=== What is expected ===
Exclude the pictures from your copy, and reproduce each entry below verbatim.

=== Source material ===
<<<<
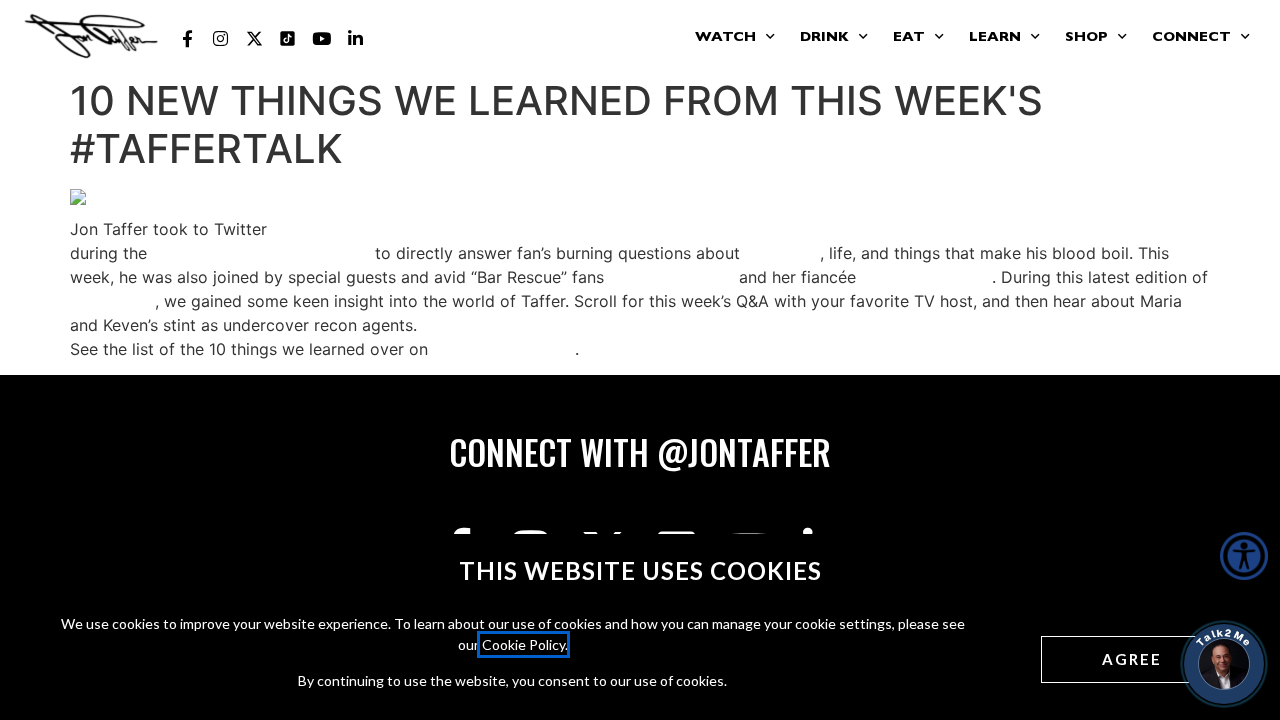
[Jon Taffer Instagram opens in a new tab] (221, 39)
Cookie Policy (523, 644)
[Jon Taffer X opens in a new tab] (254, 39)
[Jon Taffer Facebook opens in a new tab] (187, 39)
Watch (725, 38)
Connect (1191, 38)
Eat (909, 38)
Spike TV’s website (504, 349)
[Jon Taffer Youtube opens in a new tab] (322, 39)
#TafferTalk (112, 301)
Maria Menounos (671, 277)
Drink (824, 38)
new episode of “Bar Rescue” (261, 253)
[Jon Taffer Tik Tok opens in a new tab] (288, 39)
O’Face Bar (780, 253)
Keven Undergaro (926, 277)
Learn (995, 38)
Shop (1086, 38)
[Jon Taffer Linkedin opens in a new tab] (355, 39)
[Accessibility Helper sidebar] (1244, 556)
>>>>
=== Answer below ===
[Jon Taffer Instagram opens in a new tab] (221, 39)
Cookie Policy (523, 644)
[Jon Taffer X opens in a new tab] (254, 39)
[Jon Taffer Facebook opens in a new tab] (187, 39)
Watch (725, 38)
Connect (1191, 38)
Eat (909, 38)
Spike TV’s website (504, 349)
[Jon Taffer Youtube opens in a new tab] (322, 39)
#TafferTalk (112, 301)
Maria Menounos (671, 277)
Drink (824, 38)
new episode of “Bar Rescue” (261, 253)
[Jon Taffer Tik Tok opens in a new tab] (288, 39)
O’Face Bar (780, 253)
Keven Undergaro (926, 277)
Learn (995, 38)
Shop (1086, 38)
[Jon Taffer Linkedin opens in a new tab] (355, 39)
[Accessibility Helper sidebar] (1244, 556)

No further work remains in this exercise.